[Start of Attachment]

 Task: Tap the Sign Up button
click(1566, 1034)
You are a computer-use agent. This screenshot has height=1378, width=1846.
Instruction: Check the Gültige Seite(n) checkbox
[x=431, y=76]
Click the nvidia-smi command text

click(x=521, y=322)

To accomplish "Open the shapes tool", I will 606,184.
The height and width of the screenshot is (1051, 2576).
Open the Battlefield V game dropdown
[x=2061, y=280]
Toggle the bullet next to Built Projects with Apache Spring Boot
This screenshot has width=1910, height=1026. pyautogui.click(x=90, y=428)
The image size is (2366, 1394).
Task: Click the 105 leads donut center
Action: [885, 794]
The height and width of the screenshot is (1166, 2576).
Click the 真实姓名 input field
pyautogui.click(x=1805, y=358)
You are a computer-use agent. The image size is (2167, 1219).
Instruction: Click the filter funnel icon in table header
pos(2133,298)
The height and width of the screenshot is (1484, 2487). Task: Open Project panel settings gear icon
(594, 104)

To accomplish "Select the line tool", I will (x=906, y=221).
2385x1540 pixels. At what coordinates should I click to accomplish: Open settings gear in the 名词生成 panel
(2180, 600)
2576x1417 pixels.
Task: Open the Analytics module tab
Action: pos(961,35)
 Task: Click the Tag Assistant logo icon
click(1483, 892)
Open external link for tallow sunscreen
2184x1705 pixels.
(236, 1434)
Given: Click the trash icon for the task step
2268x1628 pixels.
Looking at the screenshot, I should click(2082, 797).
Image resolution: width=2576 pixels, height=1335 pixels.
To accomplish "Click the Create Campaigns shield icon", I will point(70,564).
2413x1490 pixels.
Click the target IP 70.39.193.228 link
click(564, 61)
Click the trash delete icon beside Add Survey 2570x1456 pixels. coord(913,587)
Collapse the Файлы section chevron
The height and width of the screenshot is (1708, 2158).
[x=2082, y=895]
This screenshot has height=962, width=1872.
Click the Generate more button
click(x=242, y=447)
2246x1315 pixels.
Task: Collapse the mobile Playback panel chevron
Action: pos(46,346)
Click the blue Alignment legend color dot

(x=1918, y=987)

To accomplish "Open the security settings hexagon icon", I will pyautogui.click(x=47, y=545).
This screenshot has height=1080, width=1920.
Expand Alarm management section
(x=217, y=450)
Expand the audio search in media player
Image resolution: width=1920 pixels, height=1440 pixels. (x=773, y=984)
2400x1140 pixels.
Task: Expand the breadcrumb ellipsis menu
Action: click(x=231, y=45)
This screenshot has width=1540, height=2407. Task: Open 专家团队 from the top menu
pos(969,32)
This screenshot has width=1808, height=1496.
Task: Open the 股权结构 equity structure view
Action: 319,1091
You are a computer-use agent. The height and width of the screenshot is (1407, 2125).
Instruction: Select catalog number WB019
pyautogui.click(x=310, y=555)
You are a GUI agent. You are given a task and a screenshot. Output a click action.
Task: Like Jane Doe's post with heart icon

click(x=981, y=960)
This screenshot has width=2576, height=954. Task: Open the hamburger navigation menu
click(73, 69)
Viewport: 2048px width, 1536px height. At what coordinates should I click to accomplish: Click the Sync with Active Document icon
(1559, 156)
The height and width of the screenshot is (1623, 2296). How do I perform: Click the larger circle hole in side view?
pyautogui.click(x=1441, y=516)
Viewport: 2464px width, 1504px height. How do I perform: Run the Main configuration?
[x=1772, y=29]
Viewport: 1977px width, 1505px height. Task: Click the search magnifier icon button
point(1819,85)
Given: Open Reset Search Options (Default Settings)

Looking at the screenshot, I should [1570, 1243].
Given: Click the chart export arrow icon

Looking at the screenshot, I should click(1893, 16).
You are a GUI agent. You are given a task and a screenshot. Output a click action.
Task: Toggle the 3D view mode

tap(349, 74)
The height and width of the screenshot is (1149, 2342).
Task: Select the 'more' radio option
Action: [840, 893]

[End of Attachment]

◆ **Goal of the exercise**:
Taking the entries above, print exactly the lines starting at the line with "The height and width of the screenshot is (1484, 2487)." and ending at the line with "2413x1490 pixels.", both included.

◆ **Solution for this problem**:
The height and width of the screenshot is (1484, 2487). Task: Open Project panel settings gear icon
(594, 104)

To accomplish "Select the line tool", I will (x=906, y=221).
2385x1540 pixels. At what coordinates should I click to accomplish: Open settings gear in the 名词生成 panel
(2180, 600)
2576x1417 pixels.
Task: Open the Analytics module tab
Action: pos(961,35)
 Task: Click the Tag Assistant logo icon
click(1483, 892)
Open external link for tallow sunscreen
2184x1705 pixels.
(236, 1434)
Given: Click the trash icon for the task step
2268x1628 pixels.
Looking at the screenshot, I should click(2082, 797).
Image resolution: width=2576 pixels, height=1335 pixels.
To accomplish "Click the Create Campaigns shield icon", I will point(70,564).
2413x1490 pixels.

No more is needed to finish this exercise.